Harold Melvin Agnew (March 28, 1921 – September 29, 2013) was an American physicist, best known for having flown as a scientific observer on the Hiroshima bombing mission and, later, as the third director of the Los Alamos National Laboratory.

Agnew joined the Metallurgical Laboratory at the University of Chicago in 1942, and helped build Chicago Pile-1, the world's first nuclear reactor. In 1943, he joined the Los Alamos Laboratory, where he worked with the Cockcroft–Walton generator. After the war ended, he returned to the University of Chicago, where he completed his graduate work under Enrico Fermi.

Agnew returned to Los Alamos in 1949, and worked on the Castle Bravo nuclear test at Bikini Atoll in 1954. He became head of the Weapon Nuclear Engineering Division in 1964. He also served as a Democratic New Mexico State Senator from 1955 to 1961, and was the Scientific Adviser to the NATO Supreme Allied Commander Europe (SACEUR) from 1961 to 1964. He was director of the Los Alamos National Laboratory from 1970 to 1979, when he resigned to become President and Chief Executive Officer of General Atomics. He died at his home in Solana Beach, California, on September 29, 2013.

==Early life and education ==
Harold Melvin Agnew was born in Denver, Colorado on March 28, 1921, the only child of a pair of stonecutters. He attended South Denver High School and entered the University of Denver, where he majored in chemistry. He was a strong athlete who pitched for the university softball team that won a championship. He left the University of Denver in January 1942, but had enough credits to graduate Phi Beta Kappa with his Bachelor of Arts degree in June, and he received a scholarship to Yale University.

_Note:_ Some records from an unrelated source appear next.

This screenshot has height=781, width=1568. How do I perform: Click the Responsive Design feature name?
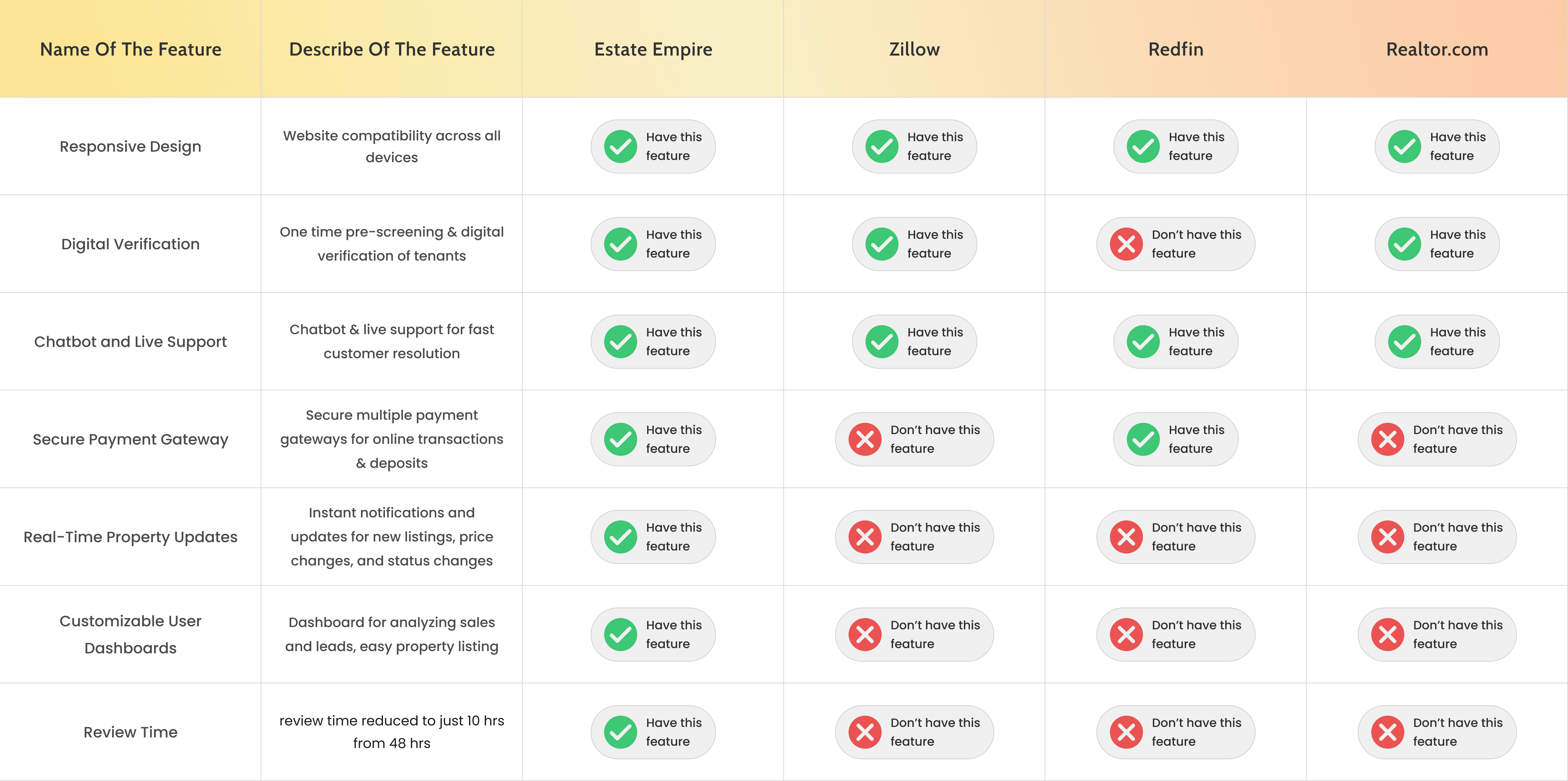coord(130,147)

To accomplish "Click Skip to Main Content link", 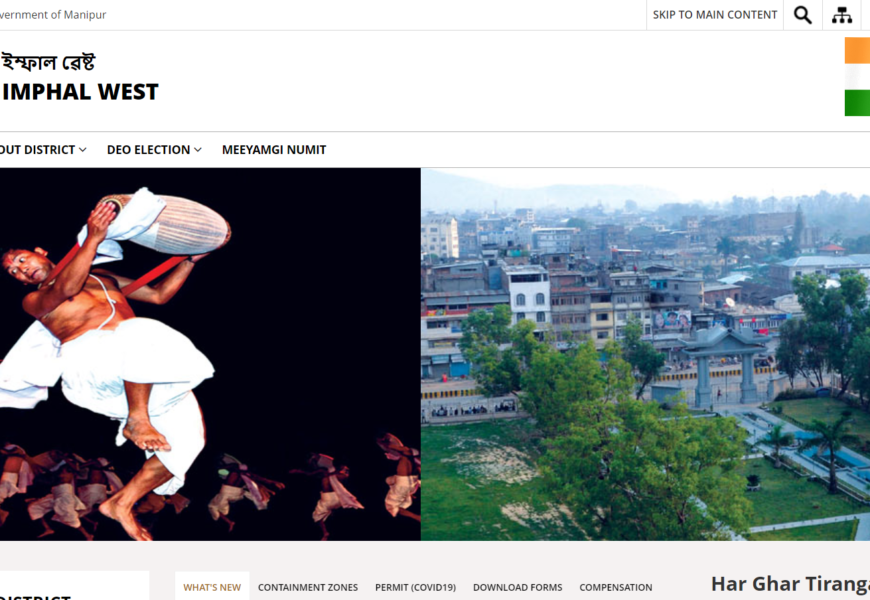I will pos(715,15).
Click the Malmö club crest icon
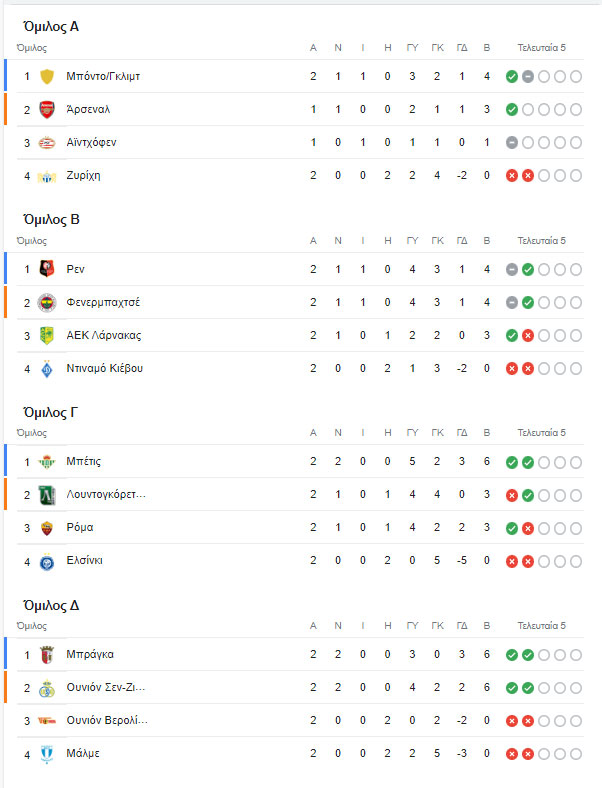The height and width of the screenshot is (788, 602). click(x=46, y=753)
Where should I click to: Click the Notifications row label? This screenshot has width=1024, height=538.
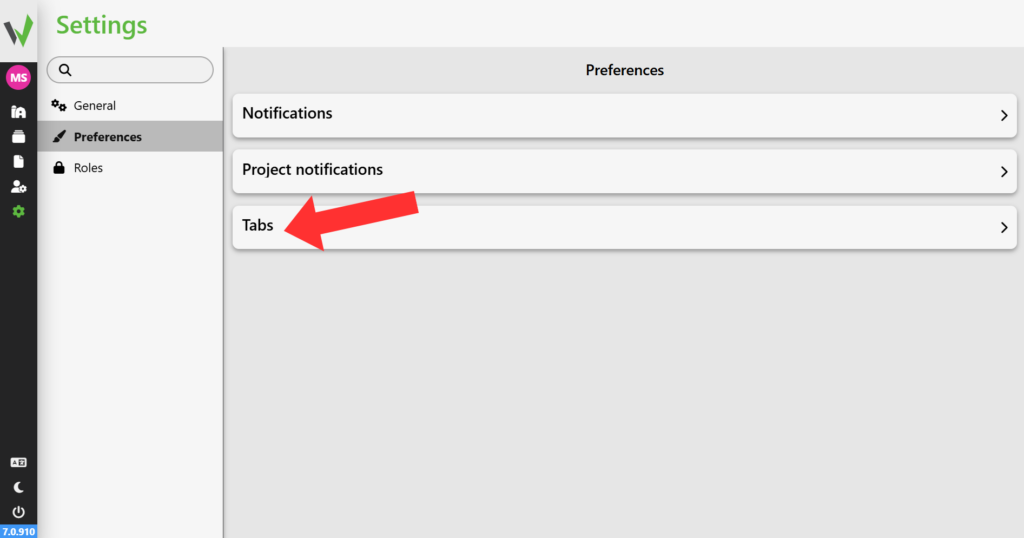pos(287,113)
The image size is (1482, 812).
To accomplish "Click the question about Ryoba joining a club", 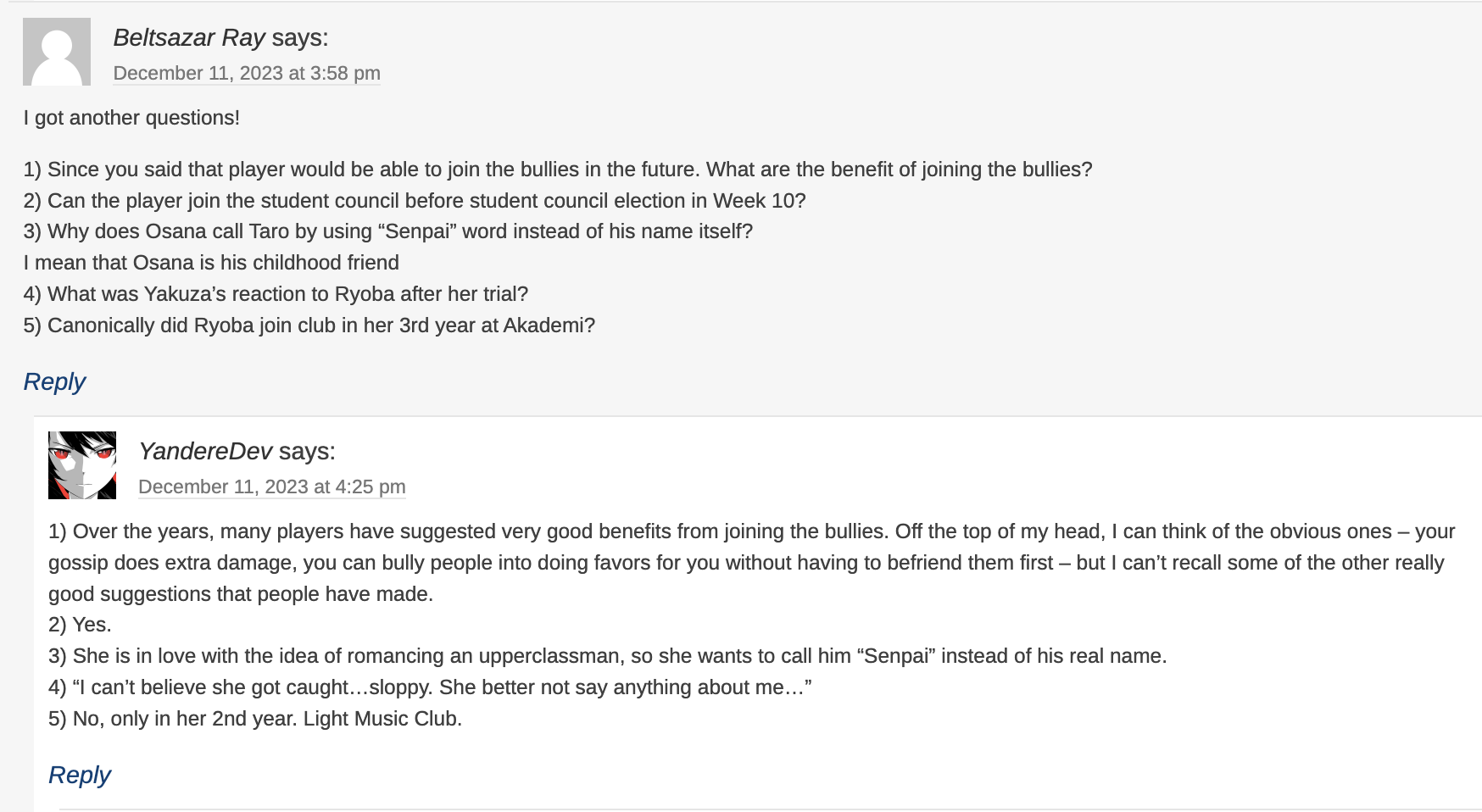I will [309, 325].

After the Japanese bombing of Pearl Harbor brought the United States into the Pacific War, Agnew and his girlfriend Beverly, a fellow graduate of South Denver High School and the University of Denver, attempted to join the United States Army Air Corps together. They were persuaded not to sign the enlistment papers. Instead, Joyce C. Stearns, the head of the physics department at the University of Denver, persuaded Agnew to come with him to the University of Chicago, where Stearns became the deputy head of the Metallurgical Laboratory. Although Agnew had enough credits to graduate, Beverly did not and had to remain behind. They were married in Denver on May 2, 1942. They then went to Chicago, where Beverly became a secretary to Richard L. Doan, then head of the Metallurgical Laboratory. Agnew and Beverly had two children, a daughter Nancy, and a son, John.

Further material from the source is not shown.